Jusqu’en 1800, 3 % de cette humanité habitait en ville ; en 2050, ce chiffre atteindra 70 %.
Là encore, ce n’est plus le même monde.
Si vous faites la liste de ces événements majeurs, on voit très bien quelle est la cause profonde de la bascule d’aujourd’hui…., bascule qui, du coup, n’est pas seulement économique mais du fait de l’évolution humaine…
C’est ça la crise, à mon avis.
La société a profondément changé, avec des contraintes : la démographie, l’agriculture, la médecine, la science en général…, qui ne sont pas du tout ni politiques ni économiques.
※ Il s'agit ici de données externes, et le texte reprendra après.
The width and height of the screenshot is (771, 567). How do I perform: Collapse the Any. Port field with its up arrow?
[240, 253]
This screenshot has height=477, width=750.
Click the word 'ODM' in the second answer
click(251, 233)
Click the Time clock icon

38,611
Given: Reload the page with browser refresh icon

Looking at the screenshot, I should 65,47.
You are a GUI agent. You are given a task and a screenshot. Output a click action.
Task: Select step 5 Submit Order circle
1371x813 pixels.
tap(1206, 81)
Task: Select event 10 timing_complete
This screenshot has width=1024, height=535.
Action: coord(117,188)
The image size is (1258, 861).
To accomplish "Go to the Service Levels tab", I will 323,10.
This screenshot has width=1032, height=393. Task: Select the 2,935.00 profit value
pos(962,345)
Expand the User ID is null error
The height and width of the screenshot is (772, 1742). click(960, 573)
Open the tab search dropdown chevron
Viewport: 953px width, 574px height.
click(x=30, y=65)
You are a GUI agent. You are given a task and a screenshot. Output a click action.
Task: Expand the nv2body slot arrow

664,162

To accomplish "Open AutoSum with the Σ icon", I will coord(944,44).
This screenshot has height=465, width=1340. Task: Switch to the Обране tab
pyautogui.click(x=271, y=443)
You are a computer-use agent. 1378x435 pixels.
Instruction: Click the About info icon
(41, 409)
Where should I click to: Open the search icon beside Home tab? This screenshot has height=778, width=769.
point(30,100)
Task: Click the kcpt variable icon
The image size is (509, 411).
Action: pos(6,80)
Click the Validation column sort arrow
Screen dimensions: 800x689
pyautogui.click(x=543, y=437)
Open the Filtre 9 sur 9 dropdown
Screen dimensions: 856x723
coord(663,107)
Je m’habitue donc à penser que ce n’est pas forcément en regardant la politique et l’économique qu’on a les réponses aux questions qu’on se pose.
Si l’on s’obsède sur les questions politiques, on reste dans la société du spectacle… et celle-ci nous empêche de regarder lucidement l’état profond des changements.
M’est avis que la finance, les banques et leurs larbins des gouvernements qui tiennent le pouvoir sans rien vouloir en lâcher, entretiennent les spectacles stupides pour que la société reste primaire…
La politique est omniprésente… et fait tout ce qu’elle peut pour que les citoyens ne pensent pas… et s’abrutissent dans le travail qui n’est que de l’esclavagisme…
Les gens inversent les valeurs, les syndicats qui font partie de ce système, revendiquent le droit au travail…, c’est comme exiger de pouvoir être esclave !
Et toutes et tous, ainsi conditionnés, finissent par avoir peur de ne plus travailler…, alors que ceux et celles qui ne travaillent pas touchent des revenus de chomâge, des pensions, des retraites… qui ne leur donnent évidemment pas envie de se révolter…
Et tout décline…
Quand on vit une bascule entre deux mondes, on s’aperçoit que les institutions sous lesquelles nous vivons ont été décidées et construites au moment où le monde n’était pas ce qu’il est devenu.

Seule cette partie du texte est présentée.